## Instructions to follow
Restating the records exactly is the whole task.

___ Input for this task ___

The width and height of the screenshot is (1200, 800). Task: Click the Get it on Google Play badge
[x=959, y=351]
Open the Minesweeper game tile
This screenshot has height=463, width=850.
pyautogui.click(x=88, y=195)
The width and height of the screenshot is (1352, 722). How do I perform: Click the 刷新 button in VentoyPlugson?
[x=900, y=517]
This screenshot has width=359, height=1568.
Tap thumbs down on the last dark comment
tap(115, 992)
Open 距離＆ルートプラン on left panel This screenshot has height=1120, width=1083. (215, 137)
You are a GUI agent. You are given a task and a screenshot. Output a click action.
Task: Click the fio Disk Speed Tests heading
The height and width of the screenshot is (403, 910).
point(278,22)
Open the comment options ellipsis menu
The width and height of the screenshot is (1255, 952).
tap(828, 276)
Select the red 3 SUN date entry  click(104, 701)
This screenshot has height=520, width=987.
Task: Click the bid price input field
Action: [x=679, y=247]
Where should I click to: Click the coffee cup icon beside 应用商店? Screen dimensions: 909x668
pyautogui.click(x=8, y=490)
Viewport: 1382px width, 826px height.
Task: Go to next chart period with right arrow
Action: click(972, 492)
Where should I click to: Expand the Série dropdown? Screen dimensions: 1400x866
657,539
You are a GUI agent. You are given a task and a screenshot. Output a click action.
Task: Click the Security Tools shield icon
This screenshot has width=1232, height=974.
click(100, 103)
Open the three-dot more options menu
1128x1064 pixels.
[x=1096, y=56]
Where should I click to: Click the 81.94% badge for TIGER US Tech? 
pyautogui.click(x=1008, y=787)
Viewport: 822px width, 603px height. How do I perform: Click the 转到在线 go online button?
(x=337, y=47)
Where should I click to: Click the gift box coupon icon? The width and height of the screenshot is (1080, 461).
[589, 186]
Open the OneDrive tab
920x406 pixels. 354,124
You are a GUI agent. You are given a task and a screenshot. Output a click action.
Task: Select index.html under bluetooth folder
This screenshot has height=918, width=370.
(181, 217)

___

## Task output
The width and height of the screenshot is (1200, 800). Task: Click the Get it on Google Play badge
[x=959, y=351]
Open the Minesweeper game tile
This screenshot has height=463, width=850.
pyautogui.click(x=88, y=195)
The width and height of the screenshot is (1352, 722). How do I perform: Click the 刷新 button in VentoyPlugson?
[x=900, y=517]
This screenshot has width=359, height=1568.
Tap thumbs down on the last dark comment
tap(115, 992)
Open 距離＆ルートプラン on left panel This screenshot has height=1120, width=1083. (215, 137)
You are a GUI agent. You are given a task and a screenshot. Output a click action.
Task: Click the fio Disk Speed Tests heading
The height and width of the screenshot is (403, 910).
point(278,22)
Open the comment options ellipsis menu
The width and height of the screenshot is (1255, 952).
tap(828, 276)
Select the red 3 SUN date entry  click(104, 701)
This screenshot has height=520, width=987.
Task: Click the bid price input field
Action: [x=679, y=247]
Where should I click to: Click the coffee cup icon beside 应用商店? Screen dimensions: 909x668
pyautogui.click(x=8, y=490)
Viewport: 1382px width, 826px height.
Task: Go to next chart period with right arrow
Action: click(972, 492)
Where should I click to: Expand the Série dropdown? Screen dimensions: 1400x866
657,539
You are a GUI agent. You are given a task and a screenshot. Output a click action.
Task: Click the Security Tools shield icon
This screenshot has width=1232, height=974.
click(100, 103)
Open the three-dot more options menu
1128x1064 pixels.
[x=1096, y=56]
Where should I click to: Click the 81.94% badge for TIGER US Tech? 
pyautogui.click(x=1008, y=787)
Viewport: 822px width, 603px height. How do I perform: Click the 转到在线 go online button?
(x=337, y=47)
Where should I click to: Click the gift box coupon icon? The width and height of the screenshot is (1080, 461).
[589, 186]
Open the OneDrive tab
920x406 pixels. 354,124
You are a GUI agent. You are given a task and a screenshot. Output a click action.
Task: Select index.html under bluetooth folder
This screenshot has height=918, width=370.
(181, 217)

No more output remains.